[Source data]
Start of Block
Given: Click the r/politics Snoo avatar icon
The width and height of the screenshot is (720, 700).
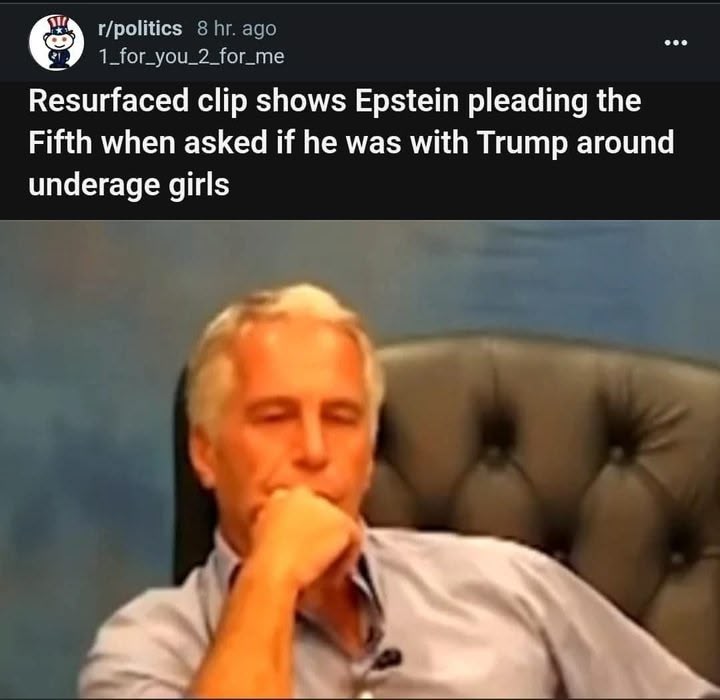Looking at the screenshot, I should [x=56, y=42].
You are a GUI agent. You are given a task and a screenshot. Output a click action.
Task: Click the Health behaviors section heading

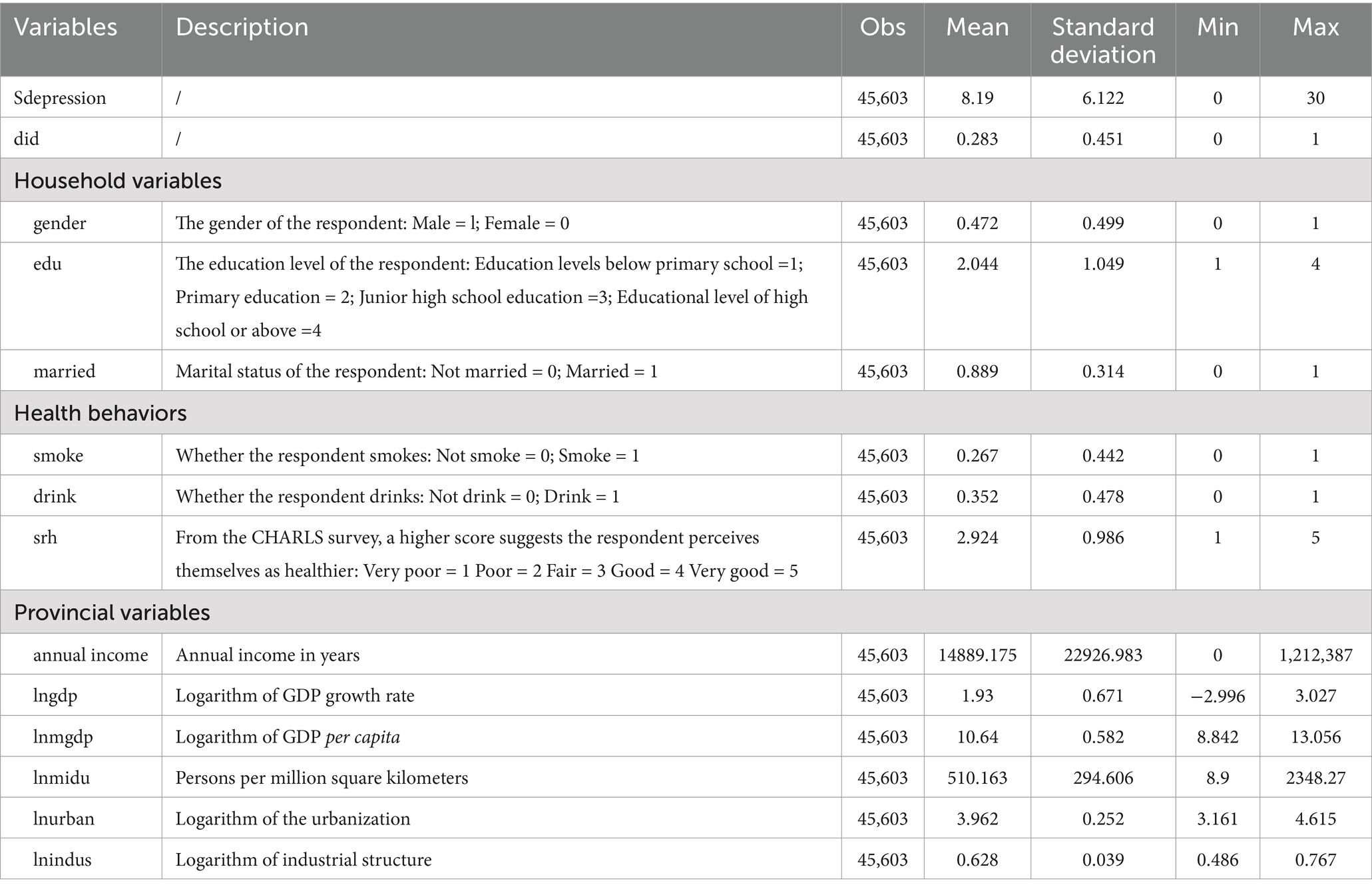pos(101,413)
End of Block
▶ **PROBLEM REQUIREMENTS**: Pictures are to be omitted; otherwise, write out the data exactly as it appears.

▶ **YOUR SOLUTION**:
Given: Click the r/politics Snoo avatar icon
The width and height of the screenshot is (720, 700).
Looking at the screenshot, I should [x=56, y=42].
You are a GUI agent. You are given a task and a screenshot. Output a click action.
Task: Click the Health behaviors section heading

pos(101,413)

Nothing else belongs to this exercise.